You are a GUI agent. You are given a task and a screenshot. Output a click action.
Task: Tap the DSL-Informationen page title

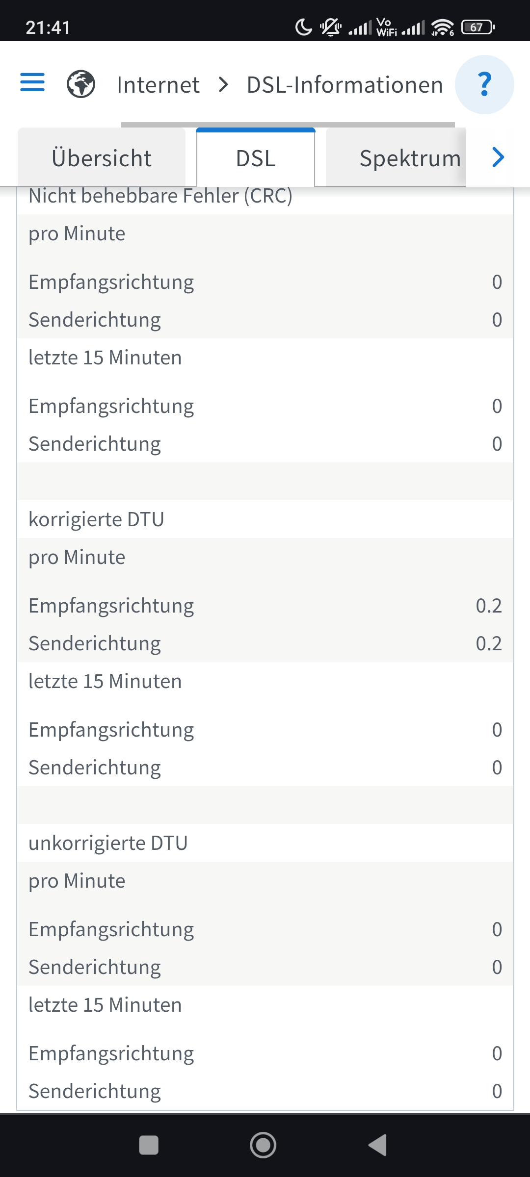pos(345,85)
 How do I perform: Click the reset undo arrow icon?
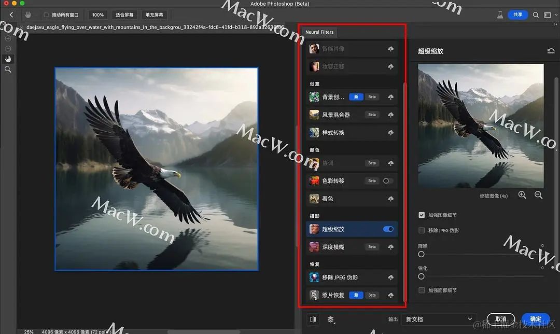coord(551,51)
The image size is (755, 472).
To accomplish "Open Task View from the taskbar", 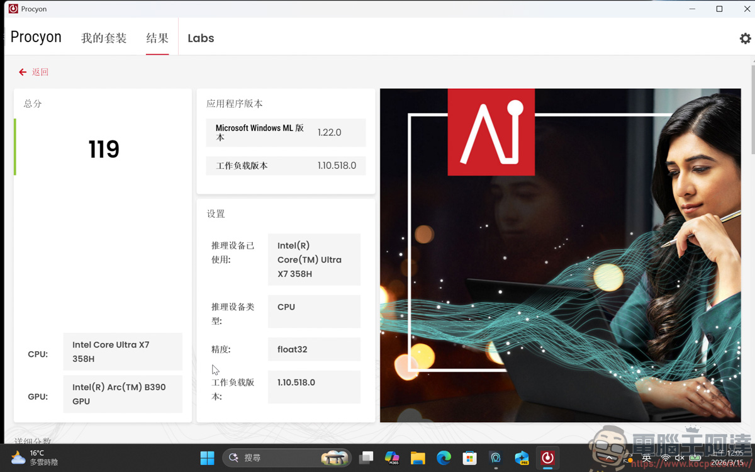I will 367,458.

###

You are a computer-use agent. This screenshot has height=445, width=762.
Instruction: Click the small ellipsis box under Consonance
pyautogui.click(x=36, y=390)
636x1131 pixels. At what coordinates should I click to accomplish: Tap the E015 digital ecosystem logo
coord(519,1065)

###

**Tarefa curta**
Reescreva o trecho que começa na linha que contém "636x1131 pixels. At" e termina na linha que contém "coord(519,1065)", trocando "logo" por "banner" e mantendo todo o resto igual.

**Resultado da tarefa**
636x1131 pixels. At what coordinates should I click to accomplish: Tap the E015 digital ecosystem banner
coord(519,1065)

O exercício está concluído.